Macrophage activation by RelA following P. gingivalis challenge: possible regulation by SIRT1/RelA axis.

Objectives:
Porphyromonas gingivalis is the major pathogen in the development of adult periodontitis. SIRT1 is a highly conserved NAD+ dependent protein deacetylase that is involved in diverse cellular processes. In inflammation, SIRT1 was shown to inhibit NF-kappaB signaling via p65/RelA deacetylation, thereby protecting from inflammatory damage.

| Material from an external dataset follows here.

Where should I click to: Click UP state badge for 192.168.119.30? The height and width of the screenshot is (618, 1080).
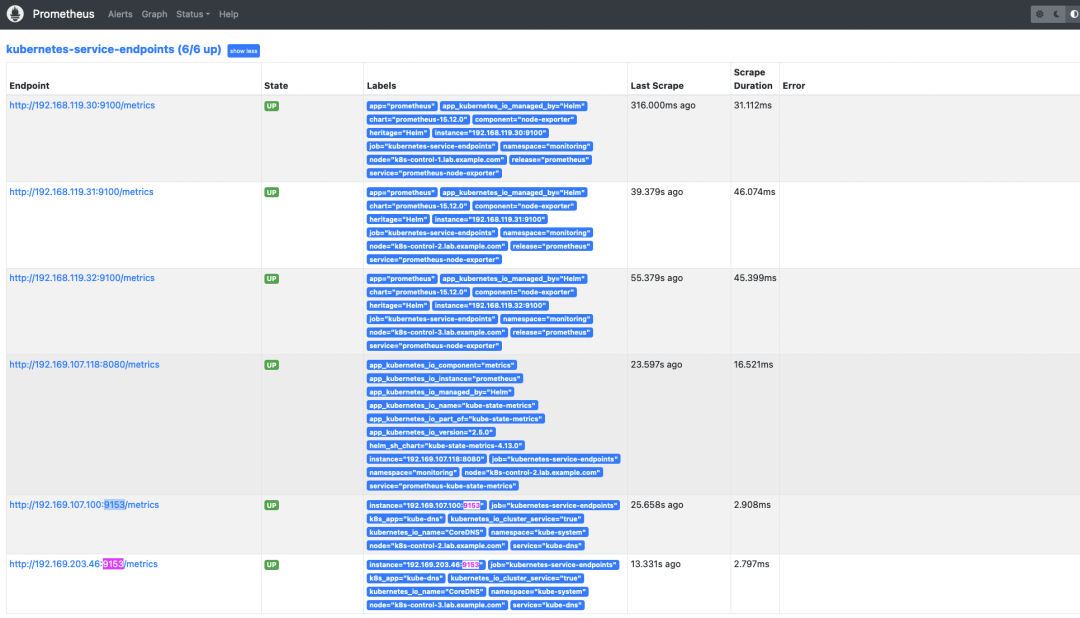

Here we examine the mechanism by which SIRT1 may regulate macrophage activation in P.gingivalis challenge.
Methods:
RAW 264.7 macrophage cell lines activated with 10 μL of 10⁹ CFU/mL heat killed P.gingivalis 33277 ATCC for different time incubations: 2, 4, 8, and 24h . Following treatment, cells harvested and processed for immunoblot analysis of SIRT1, Rel-A and acetylated-RelA. Further, protein extracts and supernatants analyzed for TNFα levels by Enzyme-linked immunosorbent assay (ELISA).
Results:
We observed an increase in TNFα secretion levels after challenging raw cells with P. gingivalis (Pg), which is also confirmed by mRNA expression of TNFα. SIRT1 levels increased after 4 hours from the challenge time. We additionally observed decreased levels of acetyl-P65 after the challenge with P. gingivalis, possibly due to the rising levels of SIRT1.
Conclusions:
The results support that Pg. induces TNFα expression and protein secretion which is accompanied with increased SIRT1 levels and decreased p65 acetylation. In contrast to several reports indicating that the deacetylation of p65 inhibits its transcriptional activity, RAW cells show enhanced TNFα expression with reduced acetylation of p65, supporting it may possess enhanced transcriptional activity under these conditions. Future endeavors will focus on Chromatin immunoprecipitation and immunofluorescence to detect enrichment of p65 in the nucleus under P. gingivalis challenge.